Saved data entries
--*--

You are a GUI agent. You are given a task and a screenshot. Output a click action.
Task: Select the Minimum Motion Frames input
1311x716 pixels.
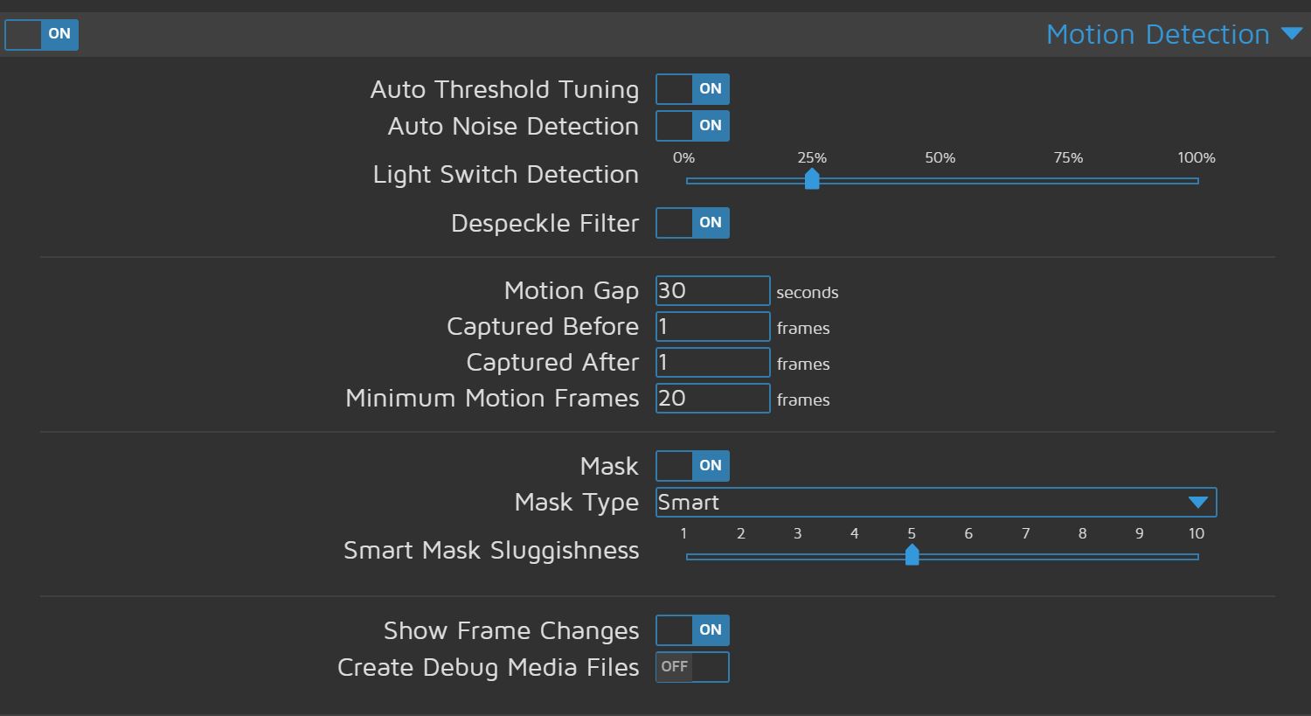tap(712, 398)
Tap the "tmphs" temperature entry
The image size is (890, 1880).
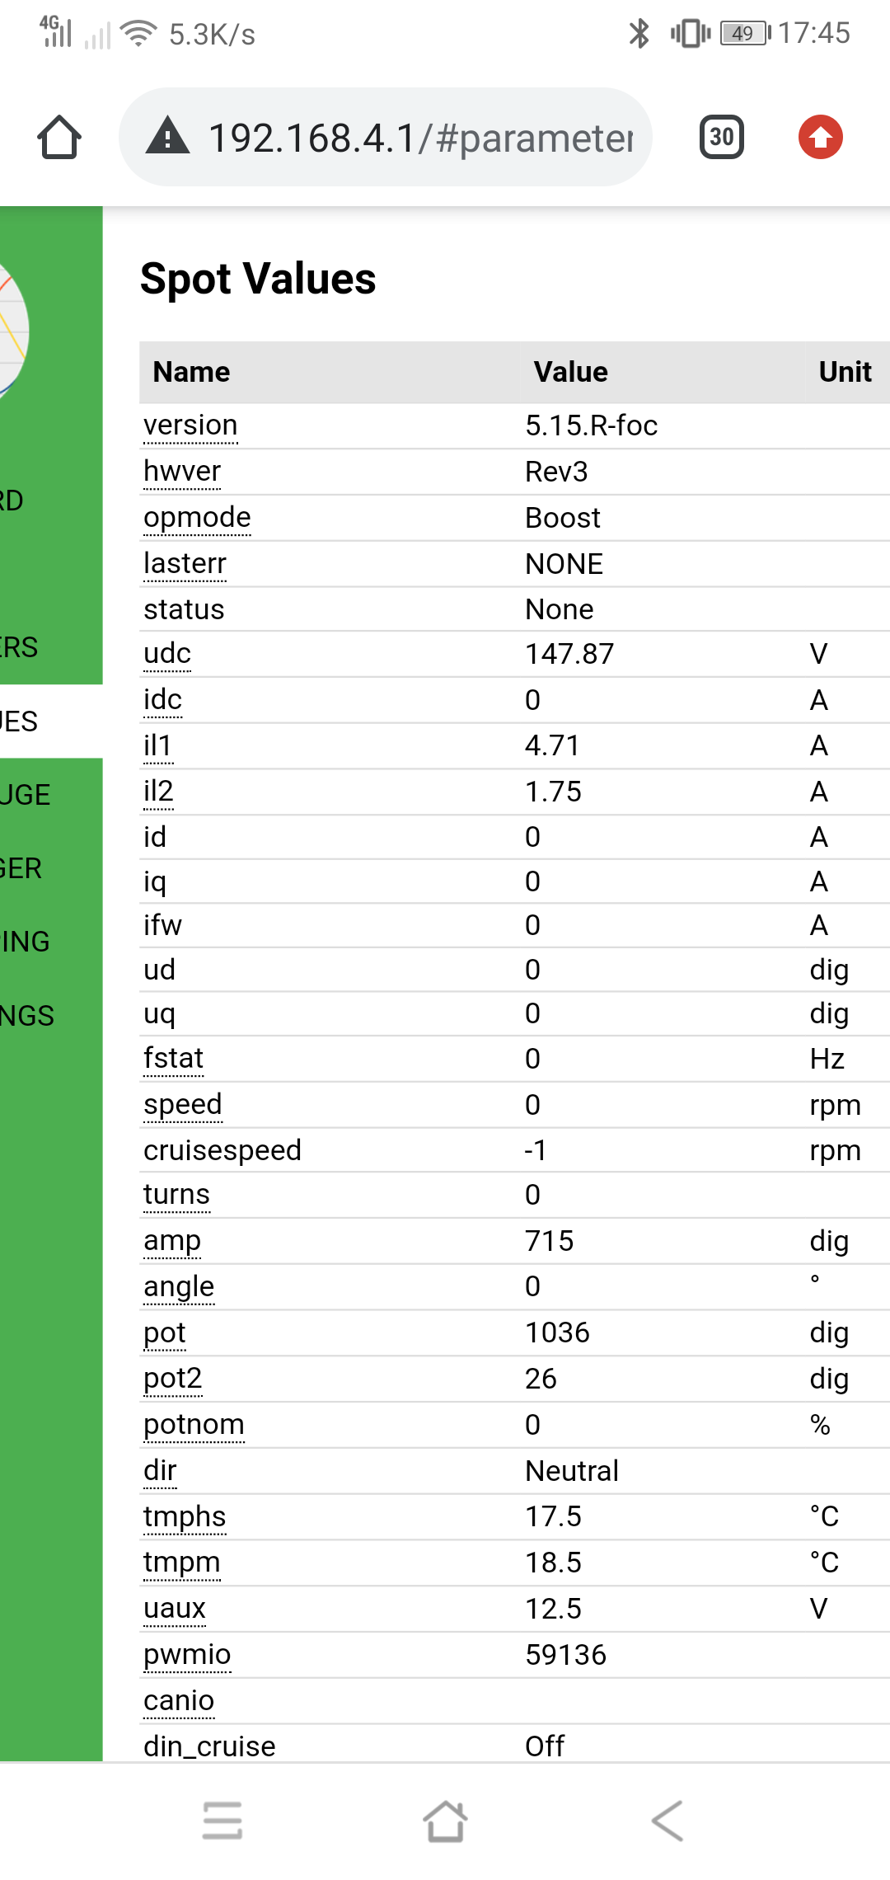185,1516
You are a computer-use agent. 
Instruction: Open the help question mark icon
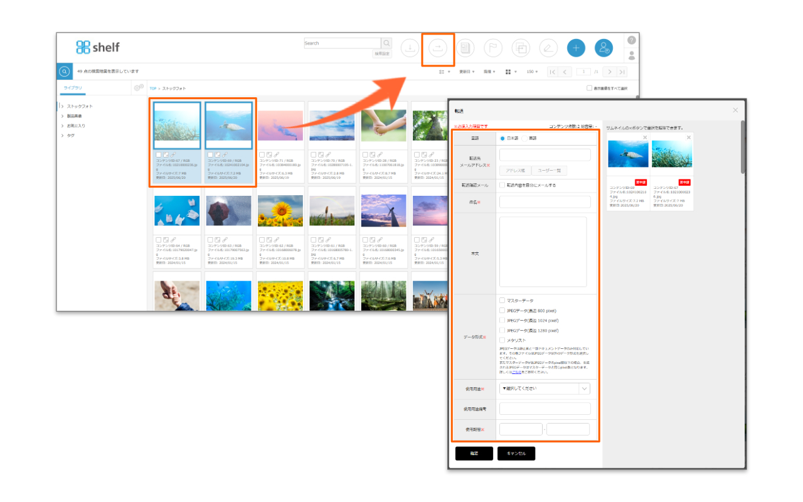point(631,40)
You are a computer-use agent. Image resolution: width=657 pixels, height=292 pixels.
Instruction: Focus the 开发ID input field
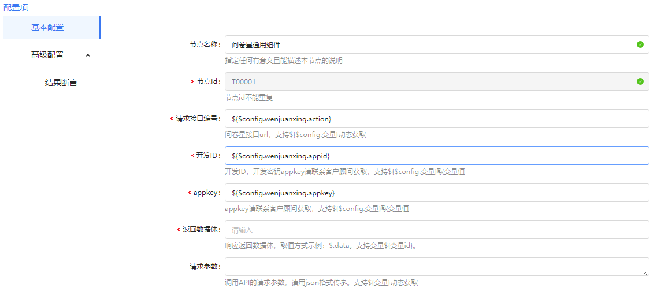coord(436,156)
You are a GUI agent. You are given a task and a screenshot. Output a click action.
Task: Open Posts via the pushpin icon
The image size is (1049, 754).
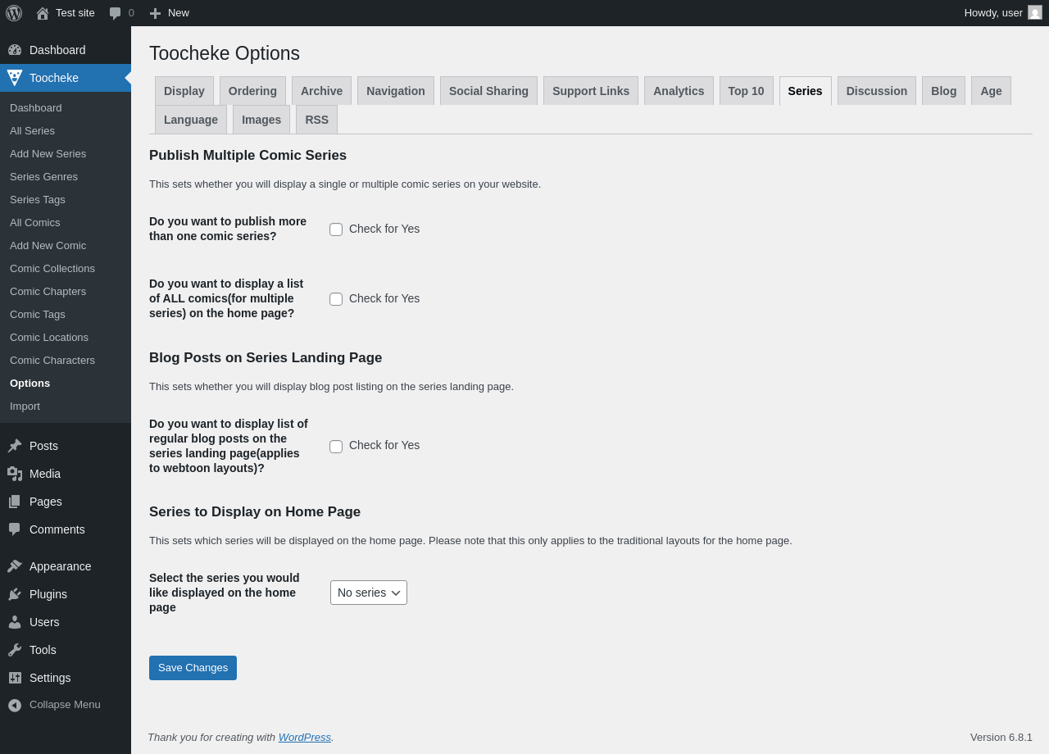click(x=15, y=446)
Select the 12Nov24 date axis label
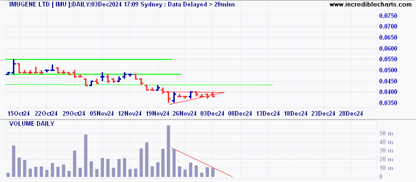416x182 pixels. pos(130,113)
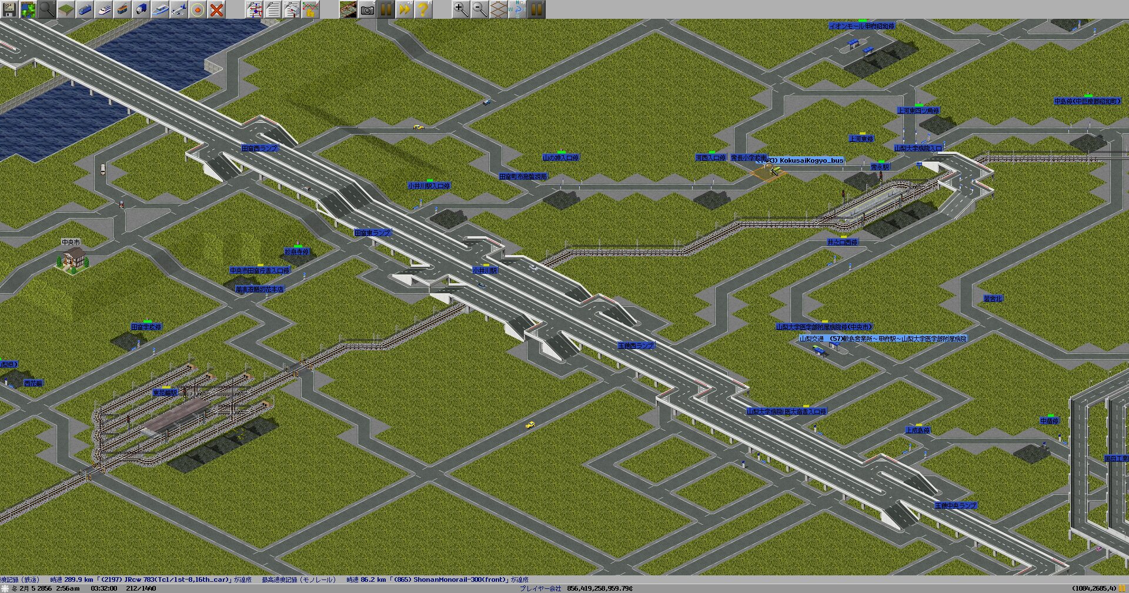Screen dimensions: 1129x593
Task: Open help with yellow question mark
Action: (x=423, y=9)
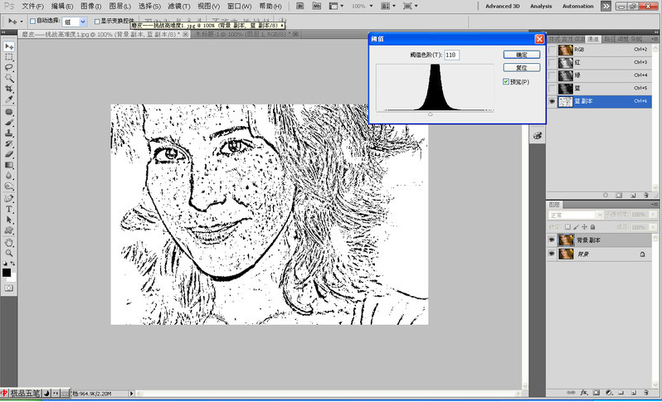
Task: Click the 阈值色阶 threshold level input field
Action: coord(452,55)
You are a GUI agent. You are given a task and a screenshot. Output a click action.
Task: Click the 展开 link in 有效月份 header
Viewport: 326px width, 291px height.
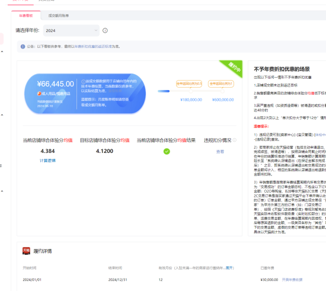(x=229, y=268)
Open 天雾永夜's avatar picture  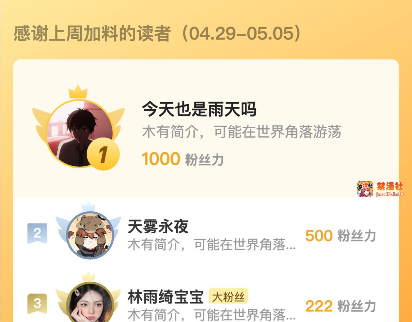90,235
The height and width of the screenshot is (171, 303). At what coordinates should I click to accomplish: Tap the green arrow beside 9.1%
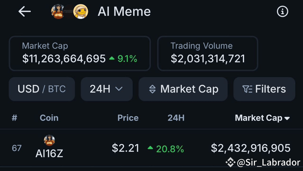[x=112, y=58]
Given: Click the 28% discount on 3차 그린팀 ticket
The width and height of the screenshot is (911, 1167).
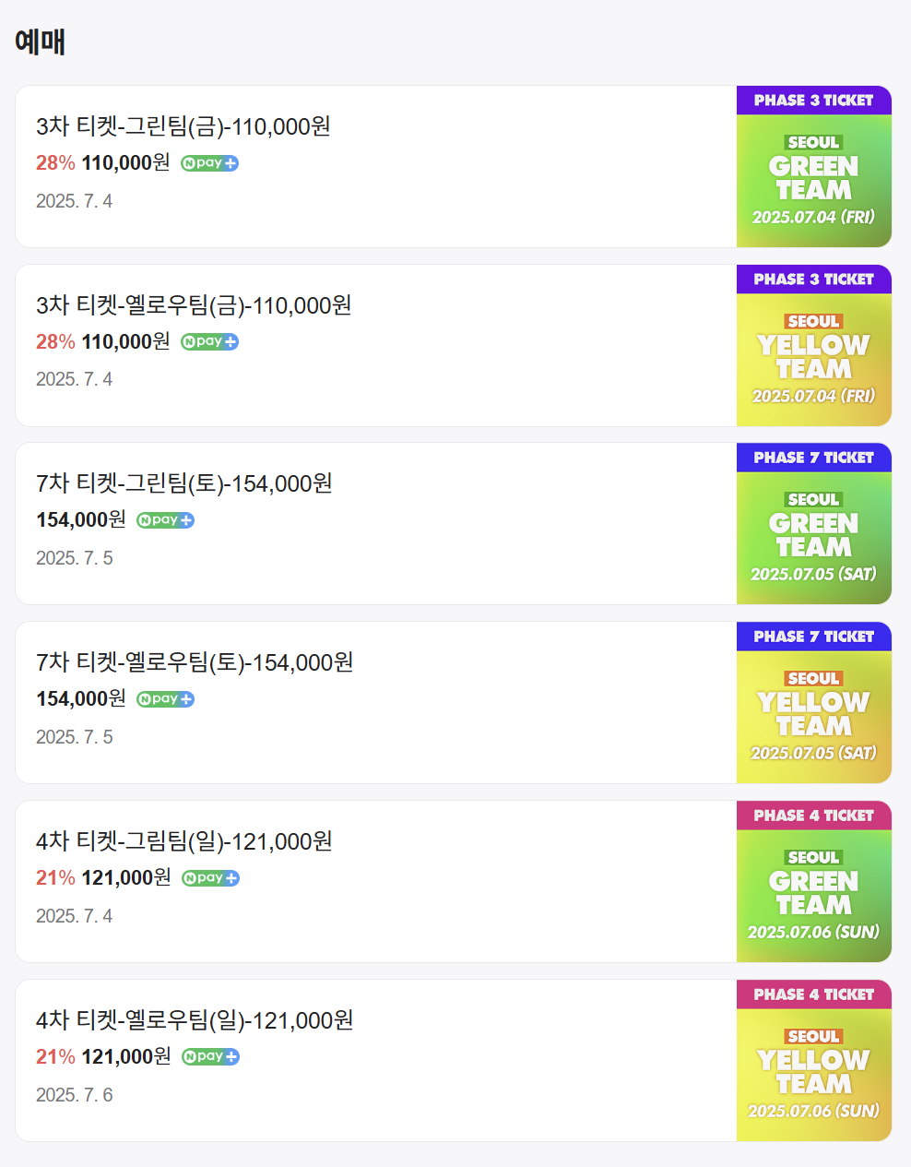Looking at the screenshot, I should (x=55, y=163).
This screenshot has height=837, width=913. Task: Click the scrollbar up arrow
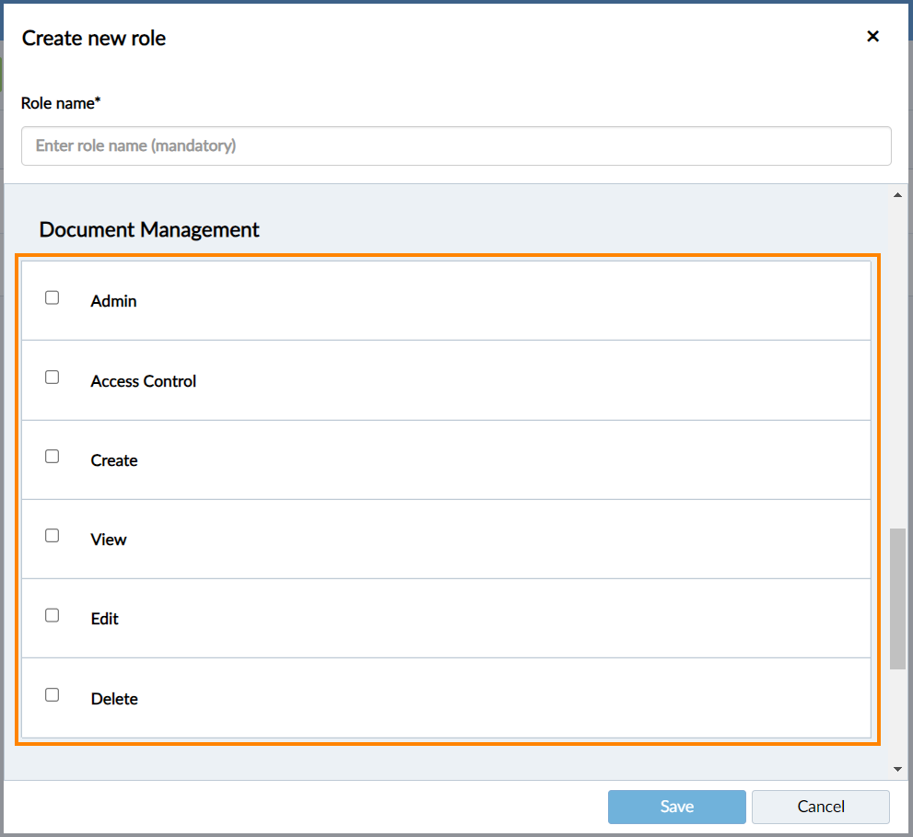tap(898, 193)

--*--

#### GOAL OF THE EXERCISE
Copy every line of the data where "computer" is found.

#### COMPLETED TASK
You are a computer-use agent. 
You are a computer-use agent. Image resolution: width=657 pixels, height=292 pixels.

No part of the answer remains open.